Iskenderun preserves the name, but probably not the exact site, of Alexandria ad Issum, founded to supersede Myriandrus as the key of the Syrian Gates by Alexander the Great in 333 BC, about 23 miles south of the scene of his victory at the Battle of Issus. The importance of the place ever since has derived from its relation to this pass, the easiest approach to the open ground of Hatay Province and of Northern Syria, and the Romans continued to fight with Persia for control of this area during their era of dominance.
Alexander camped at the high-lands of Iskenderun, around Esentepe, and then ordered the city to be established and named "Alexandrette". Iskenderun is one of many cities founded by Alexander's orders, including Alexandria.

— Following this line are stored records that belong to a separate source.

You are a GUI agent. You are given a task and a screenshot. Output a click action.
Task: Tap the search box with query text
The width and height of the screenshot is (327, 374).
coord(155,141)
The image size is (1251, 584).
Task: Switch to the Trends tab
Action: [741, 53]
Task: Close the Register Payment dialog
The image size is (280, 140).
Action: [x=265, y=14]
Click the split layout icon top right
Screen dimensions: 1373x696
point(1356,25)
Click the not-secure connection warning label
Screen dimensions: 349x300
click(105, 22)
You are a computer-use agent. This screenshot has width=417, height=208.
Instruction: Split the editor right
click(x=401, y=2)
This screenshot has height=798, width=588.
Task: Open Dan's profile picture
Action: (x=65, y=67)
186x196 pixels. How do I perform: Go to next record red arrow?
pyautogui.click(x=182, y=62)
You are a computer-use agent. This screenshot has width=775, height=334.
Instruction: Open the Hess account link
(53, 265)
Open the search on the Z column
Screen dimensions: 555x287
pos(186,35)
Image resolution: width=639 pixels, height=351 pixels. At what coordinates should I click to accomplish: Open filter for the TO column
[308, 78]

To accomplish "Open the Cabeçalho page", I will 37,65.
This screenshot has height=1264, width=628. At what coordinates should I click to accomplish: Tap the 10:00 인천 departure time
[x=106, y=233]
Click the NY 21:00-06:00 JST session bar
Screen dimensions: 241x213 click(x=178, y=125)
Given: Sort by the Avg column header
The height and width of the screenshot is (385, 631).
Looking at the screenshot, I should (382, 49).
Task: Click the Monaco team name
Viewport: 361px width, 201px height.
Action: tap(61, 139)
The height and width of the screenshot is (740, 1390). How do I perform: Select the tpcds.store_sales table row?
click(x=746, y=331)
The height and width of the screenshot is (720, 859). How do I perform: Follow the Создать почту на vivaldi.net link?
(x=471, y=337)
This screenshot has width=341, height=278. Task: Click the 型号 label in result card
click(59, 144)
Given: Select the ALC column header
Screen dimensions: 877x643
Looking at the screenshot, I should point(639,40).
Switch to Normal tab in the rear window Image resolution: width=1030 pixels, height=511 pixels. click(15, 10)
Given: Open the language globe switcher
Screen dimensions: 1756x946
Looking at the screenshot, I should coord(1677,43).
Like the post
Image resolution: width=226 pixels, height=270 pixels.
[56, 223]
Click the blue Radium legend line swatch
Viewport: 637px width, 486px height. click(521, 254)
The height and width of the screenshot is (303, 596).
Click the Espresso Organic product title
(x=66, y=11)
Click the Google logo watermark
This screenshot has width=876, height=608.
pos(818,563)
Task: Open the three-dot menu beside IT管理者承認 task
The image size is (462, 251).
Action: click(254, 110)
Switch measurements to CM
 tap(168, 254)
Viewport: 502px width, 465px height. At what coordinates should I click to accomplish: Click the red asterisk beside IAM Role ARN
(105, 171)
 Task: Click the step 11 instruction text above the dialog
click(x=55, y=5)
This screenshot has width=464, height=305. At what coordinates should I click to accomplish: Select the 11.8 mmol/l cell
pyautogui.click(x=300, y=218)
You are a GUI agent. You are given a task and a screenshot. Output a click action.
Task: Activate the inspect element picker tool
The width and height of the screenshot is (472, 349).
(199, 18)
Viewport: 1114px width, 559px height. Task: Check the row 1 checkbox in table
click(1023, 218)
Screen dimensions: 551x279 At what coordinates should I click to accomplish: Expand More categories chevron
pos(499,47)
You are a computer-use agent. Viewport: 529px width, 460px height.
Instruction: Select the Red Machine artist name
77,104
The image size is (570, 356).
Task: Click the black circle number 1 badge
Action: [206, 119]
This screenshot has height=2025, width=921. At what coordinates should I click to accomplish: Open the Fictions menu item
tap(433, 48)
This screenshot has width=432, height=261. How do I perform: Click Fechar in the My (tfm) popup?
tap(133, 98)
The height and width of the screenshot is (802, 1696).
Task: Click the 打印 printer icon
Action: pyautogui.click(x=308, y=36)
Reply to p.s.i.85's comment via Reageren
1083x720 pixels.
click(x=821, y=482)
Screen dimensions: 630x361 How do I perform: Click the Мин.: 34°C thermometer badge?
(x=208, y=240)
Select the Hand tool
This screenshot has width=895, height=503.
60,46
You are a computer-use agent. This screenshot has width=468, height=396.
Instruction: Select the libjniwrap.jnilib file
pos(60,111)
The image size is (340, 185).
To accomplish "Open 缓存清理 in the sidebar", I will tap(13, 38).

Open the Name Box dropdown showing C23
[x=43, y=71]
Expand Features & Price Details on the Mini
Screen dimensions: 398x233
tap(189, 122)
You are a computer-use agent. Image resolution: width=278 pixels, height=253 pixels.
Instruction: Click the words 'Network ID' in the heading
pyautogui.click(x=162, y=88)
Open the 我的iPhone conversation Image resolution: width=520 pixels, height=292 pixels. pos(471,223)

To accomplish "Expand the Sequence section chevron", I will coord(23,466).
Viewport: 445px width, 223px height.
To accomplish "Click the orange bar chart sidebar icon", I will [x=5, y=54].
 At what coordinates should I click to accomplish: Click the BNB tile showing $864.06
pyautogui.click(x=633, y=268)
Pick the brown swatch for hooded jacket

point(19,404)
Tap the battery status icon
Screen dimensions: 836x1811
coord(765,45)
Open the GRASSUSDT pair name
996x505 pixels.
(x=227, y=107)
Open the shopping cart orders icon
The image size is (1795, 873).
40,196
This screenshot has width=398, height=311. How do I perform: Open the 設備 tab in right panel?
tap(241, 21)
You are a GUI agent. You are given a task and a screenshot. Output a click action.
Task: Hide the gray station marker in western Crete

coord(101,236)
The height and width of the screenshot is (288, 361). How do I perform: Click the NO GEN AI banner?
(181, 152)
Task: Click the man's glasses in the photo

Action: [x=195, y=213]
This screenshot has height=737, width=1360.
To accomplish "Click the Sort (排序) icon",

The area was still a scene of fighting under the Ottomans, as it was here in 1606 that the army of general Kuyucu Murat Pasha suppressed the rural uprising of Celali Canbulatoglu. The Ottomans continued to fortify the city and the remains of early 17th century Ottoman castle walls can still be seen, (where the Guzun stream crosses the Varyant road). The next army to cross the Pass of Belen and attack Anatolia through here were the Egyptians of Muhammad Ali in 1832.
However in the later Ottoman period the city grew and grew as the main outlet for the overland trade from Baghdad and India, which had great importance until the establishment of the Egyptian overland route. Iskenderun served as a base first of Genoese and Venetian merchants, then West and North European merchants. The British Levant Company maintained an agency and factory here for 200 years, until 1825, in spite of appalling mortality among its employees. During the 19th century the port grew, the railway was built in 1912, and the road to Aleppo was improved.
Republic of Hatay
Following the collapse of the Ottoman Empire at the end of the First World War most of Hatay including Iskenderun was occupied by French troops and in 1921 was established as the autonomous Sanjak of Alexandretta within French-controlled Syria. This led to the foundation of the Republic of Hatay. In 1939, Republic of Hatay joined with the Republic of Turkey, after a referendum. See Hatay Province for a detailed history of this era.
Places of interest
Arsuz(Ulucinar), holiday town on the coast to the south of Iskenderun, with beautiful sandy beaches, a very warm sea, and places of historical interest. The coast is lined with holiday homes and there is accommodation in hotels or guest houses.
Sogukoluk, mountain resort on the way to Antakya a quiet retreat from the heat of the coast in summer months.
Bakras - The castle was built in antiquity and much restored since, a watchtower on the mountain road, from Iskenderun on the road to Antakya.
Yakacik (Payas) - contains a splendid example of Ottoman architecture dating back to the 16th century; the Sokollu Mehmet Pasha Complex comprising a mosque, bath, bazaar, caravanserai, and madrasa. 22km from Iskenderun on the road to Adana.
In the film Indiana Jones and the Last Crusade, Jones claims the Holy Grail is in the "canyon of the crescent moon" outside of Alexandretta. Indiana explains that Alexandretta was completely demolished by the end of the first crusades and that the city is now known as Iskenderun, even though that name is simply Alexandretta in Arabic. In the movie, the Nazis offer the sultan of Hatay precious valuables to compensate for removing the Grail from his borders. He ignores the valuables, but accepts their Rolls-Royce Phantom II. Following that, we see the Jones boys head from Berlin to Iskenderun where they find the Holy Grail. However the canyon and the El Deir Temple in which they find the Grail was filmed in Petra, Jordan. In the film, the residents of Iskenderun are depicted as Arabs, even though the area is now a part of Turkey, this can be explained due to the Arab population there.
The progressive metal group Andromeda released the song "Iskenderun" on their album Chimera.